La situación social en Venezuela de los últimos años nos ha llenado de incertidumbre, dolor e impotencia sobre lo que será el futuro político en este país.
Incluso ha servido de estrategia o paroxismo electoral de algunos “líderes” políticos colombianos, cuyas concepciones sobre política internacional se han basado en la “diplomacia del micrófono”; práctica que consiste básicamente en gritar arengas ideológicas y moralizadoras entre gobiernos.
En efecto, esta situación se vivió como todos lo recuerdan en la última etapa del segundo gobierno Uribe (2006-2010), cuando este se popularizaba por cantarle las “avemarías” –muchas veces con fundamento jurídico y moral- al gobierno Chávez; trayendo como consecuencia un manejo diplomático paupérrimo y unas relaciones comerciales y bilaterales nulas, ad portas de una guerra moralizadora de parte y parte, dejando a las regiones fronterizas de Colombia –entre ellas Cúcuta- en la peor situación económica y social de los años recientes.
Con la llegada del gobierno Santos desde el inicio de su mandato se llevó a cabo -para sorpresa de muchos de sus electores- una reestructuración de la política internacional colombiana –un giro de 180 grados a decir verdad; implementando una nueva dinámica diplomática institucionalizada, que llevó a dejar a un lado la tesis de su predecesor de manejar las relaciones internacionales bajo la premisa del “micrófono incendiario”.
Empero, muchos colombianos reclaman el regreso de esa política de la “diplomacia del micrófono” frente a Venezuela olvidando situaciones fácticas como: 1) En Venezuela existe un gobierno demagogo que se ha caracterizado por una política internacional irracional, cimentada en la hipótesis del enemigo externo como fuente esencialísima de cohesión social (recordemos que la demagogia como desviación de la república, se reinventa y solidifica bajo la creación ficticia de enemigos externos e internos – Aristóteles, La política); 2) Desde la llegada del Chavismo y del Madurismo al hermano país, estos gobiernos han construido enemigos externos e internos ficticios, como serían el “intervencionismo imperialista de los EE.UU”; la doctrina moralizadora y expansionista de la “seguridad democrática” del gobierno Uribe; las “fuerzas deliberadamente destructoras de la burguesía venezolana e internacional”; entre otros; 3) En Venezuela en años recientes no ha existido en su práctica política verdadera alternancia en el poder.

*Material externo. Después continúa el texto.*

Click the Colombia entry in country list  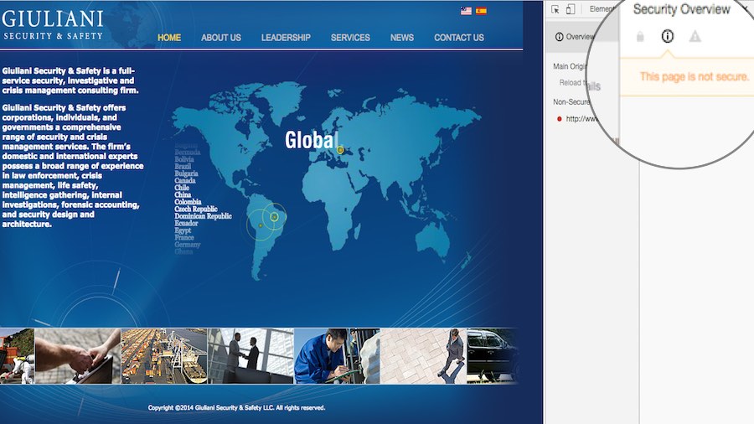pos(188,202)
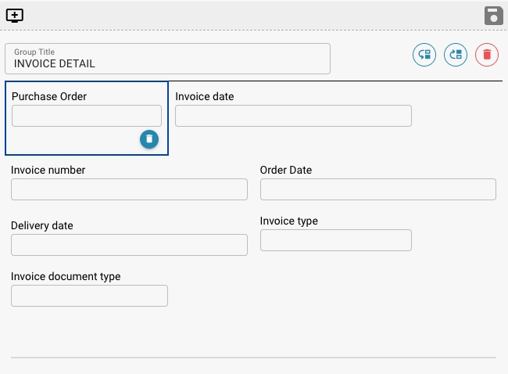Click the Order Date label
This screenshot has width=508, height=374.
[x=286, y=170]
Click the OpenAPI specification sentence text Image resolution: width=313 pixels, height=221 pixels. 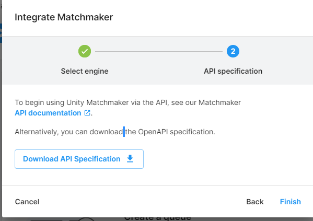[x=115, y=132]
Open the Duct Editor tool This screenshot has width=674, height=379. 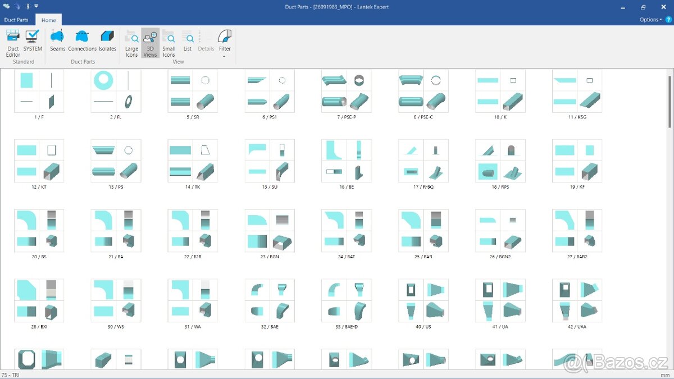[13, 43]
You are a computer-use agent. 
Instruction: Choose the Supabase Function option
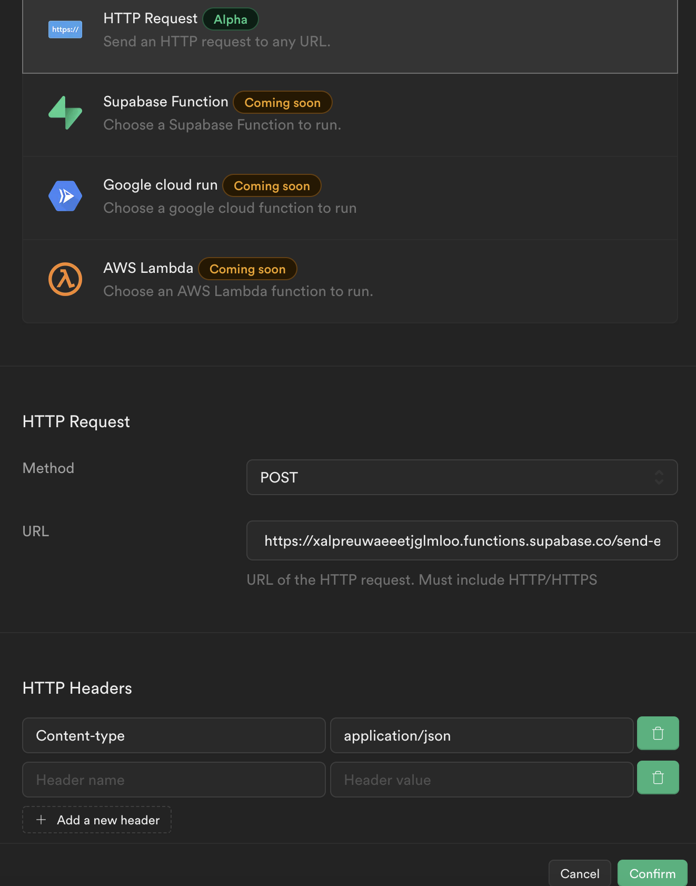(350, 114)
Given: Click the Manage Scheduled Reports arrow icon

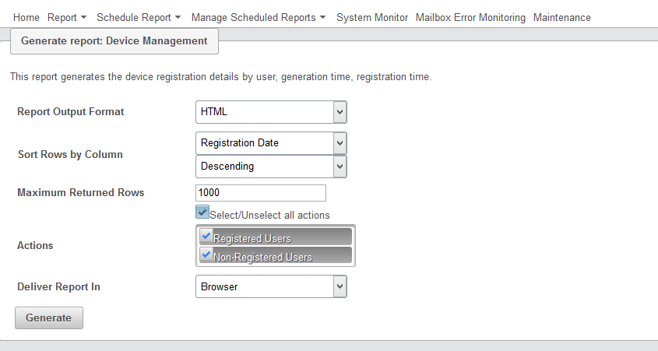Looking at the screenshot, I should tap(323, 18).
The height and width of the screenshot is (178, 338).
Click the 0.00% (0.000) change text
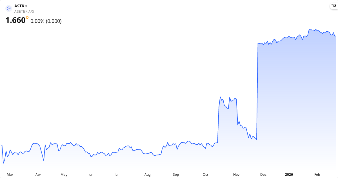46,21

Todo ello debería llevar a los Estados democráticos como Colombia y gran parte de Latinoamérica a pensar ¿valdría la pena tener una “diplomacia del micrófono” en las relaciones internacionales con Venezuela? Creo que es más importante cuidar y mirar con mucha cautela los riesgos que puede implicar tener de enemigo permanente a un gobierno como el bolivariano. Respetar y coexistir pacíficamente con los demás Estados y la normalidad en las relaciones internacionales debería ser la regla y los diferendos la excepción. La incertidumbre en las relaciones internacionales lleva a la poca cooperación entre gobiernos, democráticos o no.
Si bien la situación actual en Venezuela es de una gravedad extrema, como se evidencia con la permanente violación de dicho Estado a su obligación internacional de protección a los DD.HH. de los venezolanos; ello no redefine el papel que le corresponde adoptar a los Estados en el concierto internacional: respeto a los principios y reglas establecidas en la Carta de Naciones, como serían la libre autodeterminación de los pueblos y el monopolio exclusivo del uso de la fuerza por parte del Consejo de Seguridad (Cap. VII, Carta ONU). Más aún cuando estamos hablando en representación de ciudades de frontera como Cúcuta que tanto necesitan de una diplomacia institucionalizada.